Introduction to NETSHe

NETSHe is a set of software for embedded systems, such as network devices (routers, network gateways, CPEs, firewalls, access points, switches), network storages and industrial systems.

NETSHe is available as firmware for different SBCs and (or) as prebuilt software package set for some Debian-based distributives.
Software are built around the following features:

• own configuration subsystem
• own initialization subsystem (start-up scripts and event processing).
• management Web Interface
• command line interface.

Main idea of NETSHe

The main idea of NETSHe is to provide a user with a considerable number of functions managed through web and (or) well-known command line interfaces.
Effective web-interface management reduces requirements to the user`s qualifications, which subsequently results in reducing the total cost of ownership.
At the same time, NETSHe provides well-known patterns of command line interface to save time and cost for migration between products with Cisco-like CLI and NETSHe.
NETSHe is general-purpose software functioning on numerous hardware platforms. For all these platforms NETSHe provides a general-purpose feature set and a general management interface, that also reduces total cost of ownership.
Introduction of the functional which is not available in the analogs is another substantial contribution of NETSHe.

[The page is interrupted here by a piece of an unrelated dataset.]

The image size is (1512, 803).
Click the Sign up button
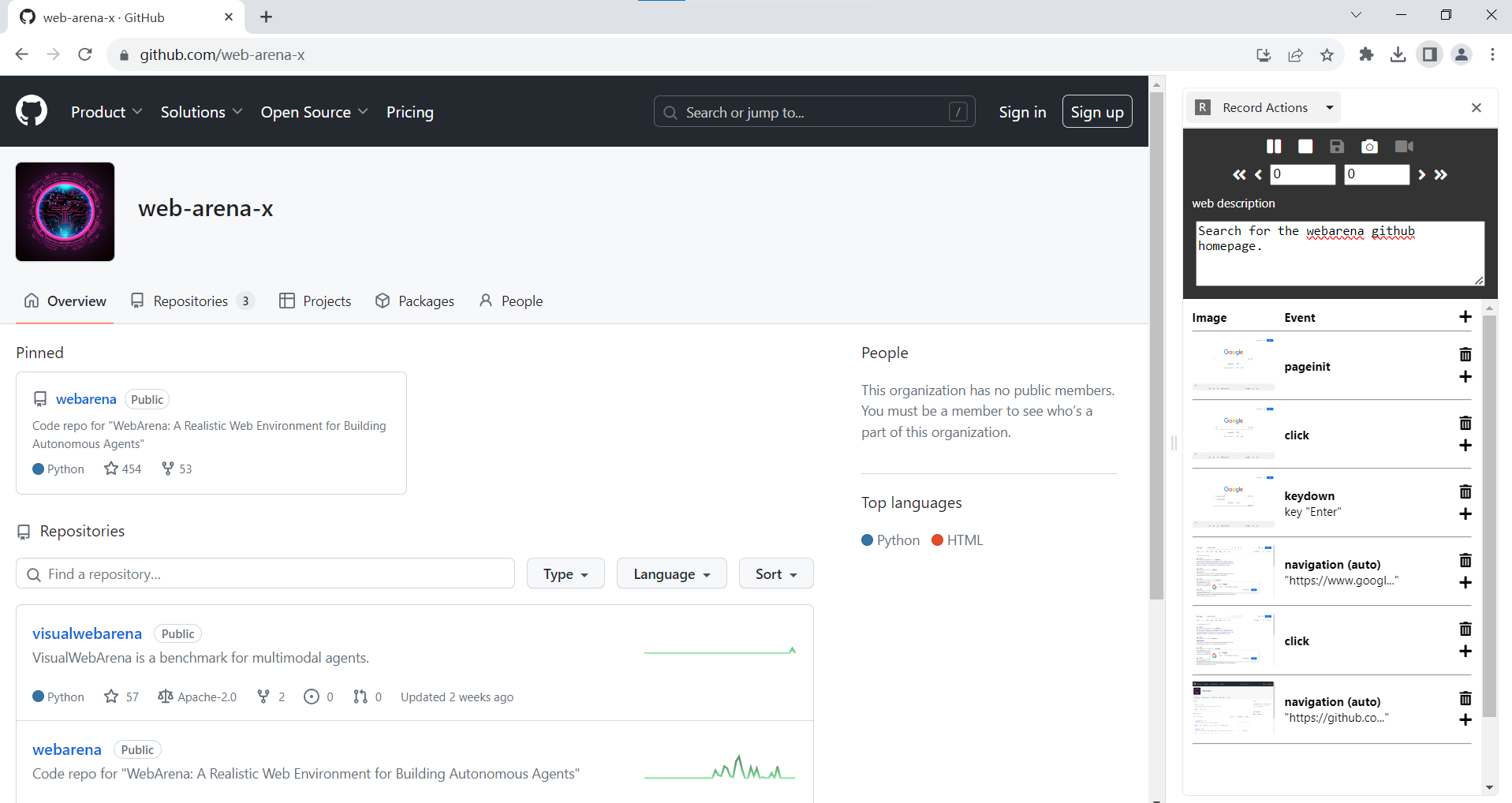[x=1096, y=112]
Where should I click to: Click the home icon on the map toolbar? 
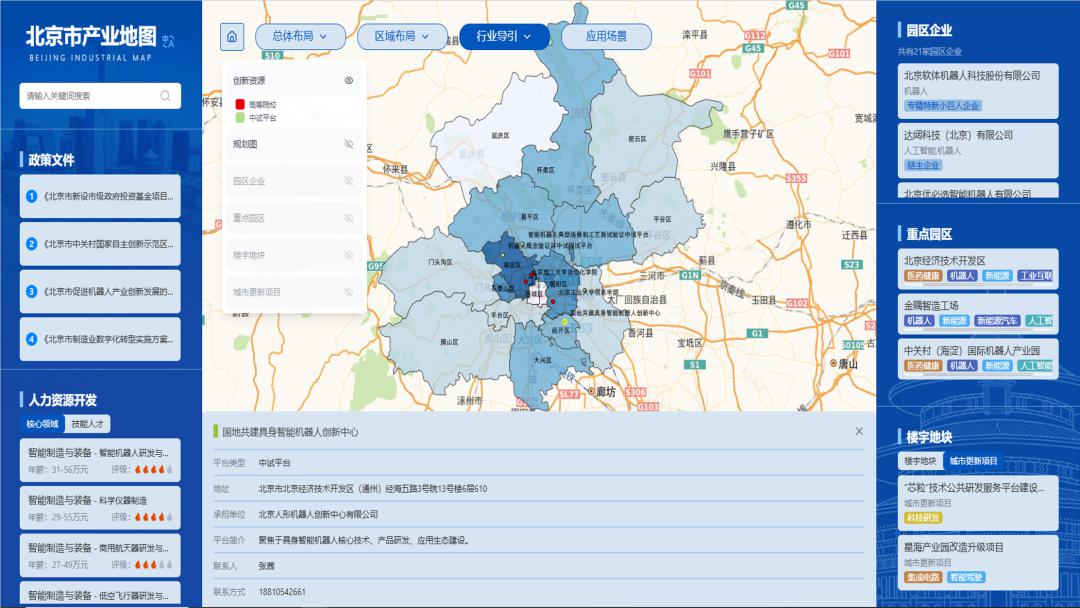231,35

Primary features of NETSHe

NETSHe has the following features:

• Network interface management (including dynamic, tunnel and wireless);
• VLAN's, QinQ and aliases. VLAN tagging, untagging and tag switching;
• Dual stack (IPv4 and IPv6);
• Advanced routing (static, multipath, policy-based, IS IS, RIP, RIP NG, EIGRP, OSPF, OSPFv3, BGP, NHRP, PIM and LDP for some platforms);
• VRF;
• Zone based firewall;
• Bridges with brouter and filtering capability;
• Interface bonding;
• Quality of Service, bandwidth management, traffic shaping, rate control and traffic prioritization;
• L7 based (application patterns based) IP-traffic filtering and marking;
• Extended management of wireless interfaces; Access Point, Ad-Hoc, Client and Repeater mode with (or without) variable WEP encryption modes, WPA-PSK, WPA2-PSK, WPA3-PSK, WPA-EAP, WPA2-EAP, 802.11X authorization and key management;
• Access concentrator for variable VPN's (PPTP, L2TP and OpenVPN);
• IPSEC support (for L2TP VPN solution too);
• PPPoE access concentrator;
• Ethernet over PPP connections passthrough (BCP implementation) for PPP, PPPoE, L2TP, PPTP connections;
• Hot-spot controller with external UAM-authorization; walled garden and bandwidth management;
• Authorization and accounting through external radius-server;
• Built-in IP-address assignment or assignment through external radius-server;
• DHCP server with flexible rules; dynamic IP-address assignment; static IP-address assignment; configurable black-list mode for DHCP requests from specified MAC's;
• DHCP relay with option 82 support;
• Network time synchronization server and client. Server integration with DHCP server. PTP support.
• Built-in HTTP proxy with ability to use upstream proxy;
• Full software management; support of external software repositories; software installation and deletion;
• User management; two levels of user access via Web-interface: full and read-only. RADIUS/TACACS based authrization with miltiple privilege levels for CLI access;
• External storage management; SWAP control;
• System monitoring; chart graphing in a near real-time mode;
• System monitoring through SNMP v2 or v3 protocol;
• Configurable system backup; backup images can be moved to external devices and/or network shares;
• Files and folders restoration;
• Backup and restoration of configurations;
• Firmware flashing;
• Traffic capture and analysis;
• System halt and reboot;
• Some helpful utilities.

NETSHe use cases and typical applications

NETSHe is applicable as router, AP, CPE, firewall, switch firmware for SOHO and SMB markets.
Usually, it has more features than default firmware.

NETSHe layout in brief

NETSHe uses modified build system, kernel and a lot of packages from OpenWRT snapshots (http://www.openwrt.org) with the addition/replacement of some original software packages (NETSHe web-interface, in particular; configuration subsystem and so on) and some modified software packages. It is not true that NETSHe can be installed instead of OpenWRT and OpenWRT can be installed instead of NETSHe using sysupgrade process meantime, some hardware platforms that have support for both OS can be upgradable.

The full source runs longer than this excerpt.